INSTRUCTIONS TO FOLLOW: Return only that part of the material below which starts with the line containing "You are a GUI agent. The screenshot is 327×2576." and goes on through the line containing "Patmos (159, 906)", restated exactly.

RECORDED DATA:
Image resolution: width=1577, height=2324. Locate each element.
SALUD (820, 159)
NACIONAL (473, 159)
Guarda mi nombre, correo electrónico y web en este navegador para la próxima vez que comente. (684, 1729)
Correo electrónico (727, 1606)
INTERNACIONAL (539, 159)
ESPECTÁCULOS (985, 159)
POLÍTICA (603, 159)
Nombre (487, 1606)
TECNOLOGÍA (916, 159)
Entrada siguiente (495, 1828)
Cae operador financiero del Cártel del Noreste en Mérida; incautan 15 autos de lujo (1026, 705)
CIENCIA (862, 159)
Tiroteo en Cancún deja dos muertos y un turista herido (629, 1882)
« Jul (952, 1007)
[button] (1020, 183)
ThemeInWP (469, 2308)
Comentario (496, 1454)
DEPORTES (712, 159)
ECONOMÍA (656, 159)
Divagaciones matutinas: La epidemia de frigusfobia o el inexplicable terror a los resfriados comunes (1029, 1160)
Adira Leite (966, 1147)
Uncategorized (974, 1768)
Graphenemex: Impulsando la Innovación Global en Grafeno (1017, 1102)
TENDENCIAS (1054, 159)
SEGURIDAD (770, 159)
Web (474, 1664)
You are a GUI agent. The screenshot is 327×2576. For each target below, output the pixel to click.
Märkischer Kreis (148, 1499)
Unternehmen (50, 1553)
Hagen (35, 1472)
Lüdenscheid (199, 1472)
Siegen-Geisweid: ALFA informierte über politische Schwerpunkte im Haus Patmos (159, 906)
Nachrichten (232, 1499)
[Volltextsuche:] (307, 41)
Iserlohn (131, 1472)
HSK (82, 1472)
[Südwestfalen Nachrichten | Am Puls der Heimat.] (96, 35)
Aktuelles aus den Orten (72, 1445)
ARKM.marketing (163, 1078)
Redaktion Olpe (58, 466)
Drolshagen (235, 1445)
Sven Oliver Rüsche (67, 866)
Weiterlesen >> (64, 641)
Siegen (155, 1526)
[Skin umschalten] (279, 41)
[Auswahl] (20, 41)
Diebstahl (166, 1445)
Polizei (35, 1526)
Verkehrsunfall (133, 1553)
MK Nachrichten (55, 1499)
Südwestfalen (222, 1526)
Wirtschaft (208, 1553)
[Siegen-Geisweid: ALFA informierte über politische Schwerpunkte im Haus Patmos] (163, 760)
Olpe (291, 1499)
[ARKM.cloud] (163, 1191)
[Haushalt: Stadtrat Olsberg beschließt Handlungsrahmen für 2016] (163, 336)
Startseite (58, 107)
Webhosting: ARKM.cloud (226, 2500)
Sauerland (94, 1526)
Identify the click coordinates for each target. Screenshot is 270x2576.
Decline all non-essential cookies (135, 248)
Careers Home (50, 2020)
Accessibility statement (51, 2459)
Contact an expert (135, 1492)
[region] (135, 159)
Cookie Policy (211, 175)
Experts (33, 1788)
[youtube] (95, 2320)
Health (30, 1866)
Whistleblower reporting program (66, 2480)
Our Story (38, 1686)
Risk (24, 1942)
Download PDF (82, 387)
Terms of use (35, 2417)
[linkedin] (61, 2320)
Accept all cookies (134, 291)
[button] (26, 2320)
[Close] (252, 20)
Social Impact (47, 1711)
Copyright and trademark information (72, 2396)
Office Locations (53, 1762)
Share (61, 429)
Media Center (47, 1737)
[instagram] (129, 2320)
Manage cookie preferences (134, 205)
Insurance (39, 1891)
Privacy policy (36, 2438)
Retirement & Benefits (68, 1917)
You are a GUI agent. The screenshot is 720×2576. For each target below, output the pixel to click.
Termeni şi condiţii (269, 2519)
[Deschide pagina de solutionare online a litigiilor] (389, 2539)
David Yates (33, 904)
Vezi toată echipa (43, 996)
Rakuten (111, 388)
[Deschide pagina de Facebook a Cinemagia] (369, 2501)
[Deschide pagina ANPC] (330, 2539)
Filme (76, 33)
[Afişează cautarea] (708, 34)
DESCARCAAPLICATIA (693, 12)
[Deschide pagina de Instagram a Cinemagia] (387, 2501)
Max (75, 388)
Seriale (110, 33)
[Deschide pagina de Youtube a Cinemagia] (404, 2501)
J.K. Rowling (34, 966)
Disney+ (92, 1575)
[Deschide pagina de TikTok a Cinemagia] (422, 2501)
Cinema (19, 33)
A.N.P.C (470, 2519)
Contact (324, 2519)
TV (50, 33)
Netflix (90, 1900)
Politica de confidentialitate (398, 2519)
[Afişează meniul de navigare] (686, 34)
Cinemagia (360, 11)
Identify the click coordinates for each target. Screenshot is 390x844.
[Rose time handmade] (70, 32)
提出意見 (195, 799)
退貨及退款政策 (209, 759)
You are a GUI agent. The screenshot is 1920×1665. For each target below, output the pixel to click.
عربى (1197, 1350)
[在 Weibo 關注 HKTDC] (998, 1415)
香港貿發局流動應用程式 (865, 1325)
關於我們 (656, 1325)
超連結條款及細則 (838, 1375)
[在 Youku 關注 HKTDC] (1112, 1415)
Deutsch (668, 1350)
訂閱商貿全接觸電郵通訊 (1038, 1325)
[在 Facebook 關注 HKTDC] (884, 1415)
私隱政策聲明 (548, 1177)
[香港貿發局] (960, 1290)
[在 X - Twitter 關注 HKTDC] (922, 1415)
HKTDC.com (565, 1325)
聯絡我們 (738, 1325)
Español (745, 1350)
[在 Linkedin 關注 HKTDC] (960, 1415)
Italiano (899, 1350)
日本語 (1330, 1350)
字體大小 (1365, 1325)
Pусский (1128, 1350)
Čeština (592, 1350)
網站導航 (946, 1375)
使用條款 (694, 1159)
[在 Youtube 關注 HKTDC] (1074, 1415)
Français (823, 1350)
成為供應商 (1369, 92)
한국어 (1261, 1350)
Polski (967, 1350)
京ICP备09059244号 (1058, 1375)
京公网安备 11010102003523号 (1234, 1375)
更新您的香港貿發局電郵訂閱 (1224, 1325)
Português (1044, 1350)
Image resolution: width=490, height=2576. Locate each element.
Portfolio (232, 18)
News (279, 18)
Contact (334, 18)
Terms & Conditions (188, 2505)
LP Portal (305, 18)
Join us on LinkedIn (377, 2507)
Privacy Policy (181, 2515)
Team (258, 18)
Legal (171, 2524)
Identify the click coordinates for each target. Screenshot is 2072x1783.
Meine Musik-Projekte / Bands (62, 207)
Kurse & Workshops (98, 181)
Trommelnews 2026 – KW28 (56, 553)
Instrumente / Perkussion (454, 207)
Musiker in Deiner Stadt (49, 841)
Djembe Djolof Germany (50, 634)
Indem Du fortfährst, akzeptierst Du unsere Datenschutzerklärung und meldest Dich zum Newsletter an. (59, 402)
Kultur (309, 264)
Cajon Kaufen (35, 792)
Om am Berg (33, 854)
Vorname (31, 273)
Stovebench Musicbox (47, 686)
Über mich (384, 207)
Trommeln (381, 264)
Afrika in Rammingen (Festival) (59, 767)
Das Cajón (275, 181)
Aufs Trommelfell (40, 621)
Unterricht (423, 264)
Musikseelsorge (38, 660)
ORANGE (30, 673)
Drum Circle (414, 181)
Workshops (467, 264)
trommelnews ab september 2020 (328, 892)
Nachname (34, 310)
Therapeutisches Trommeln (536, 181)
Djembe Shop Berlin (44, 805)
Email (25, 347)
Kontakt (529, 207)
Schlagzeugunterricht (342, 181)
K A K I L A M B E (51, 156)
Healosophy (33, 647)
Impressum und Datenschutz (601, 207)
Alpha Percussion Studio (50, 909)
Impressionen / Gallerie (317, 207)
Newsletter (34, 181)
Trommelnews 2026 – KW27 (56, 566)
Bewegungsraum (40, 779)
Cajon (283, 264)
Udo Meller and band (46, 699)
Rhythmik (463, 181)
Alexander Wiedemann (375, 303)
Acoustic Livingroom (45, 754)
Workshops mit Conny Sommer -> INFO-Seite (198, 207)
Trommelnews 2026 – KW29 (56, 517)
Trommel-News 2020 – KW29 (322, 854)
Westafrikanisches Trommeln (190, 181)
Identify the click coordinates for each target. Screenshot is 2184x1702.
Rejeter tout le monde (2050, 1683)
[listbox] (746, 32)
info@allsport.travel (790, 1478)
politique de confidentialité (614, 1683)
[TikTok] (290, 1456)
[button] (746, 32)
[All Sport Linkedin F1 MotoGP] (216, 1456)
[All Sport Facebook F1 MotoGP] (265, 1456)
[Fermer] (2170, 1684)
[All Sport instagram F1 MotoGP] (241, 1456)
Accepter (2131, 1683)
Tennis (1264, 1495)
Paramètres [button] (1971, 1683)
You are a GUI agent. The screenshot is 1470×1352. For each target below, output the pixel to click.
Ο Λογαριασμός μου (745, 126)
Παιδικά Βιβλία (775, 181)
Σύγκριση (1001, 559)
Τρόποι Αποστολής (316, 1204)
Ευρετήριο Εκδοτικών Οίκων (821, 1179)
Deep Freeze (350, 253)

OUTPUT FOR THIS TASK:
You are a GUI agent. The screenshot is 327×2576. For each target below, output the pixel to click.
Märkischer Kreis (148, 1499)
Unternehmen (50, 1553)
Hagen (35, 1472)
Lüdenscheid (199, 1472)
Siegen-Geisweid: ALFA informierte über politische Schwerpunkte im Haus Patmos (159, 906)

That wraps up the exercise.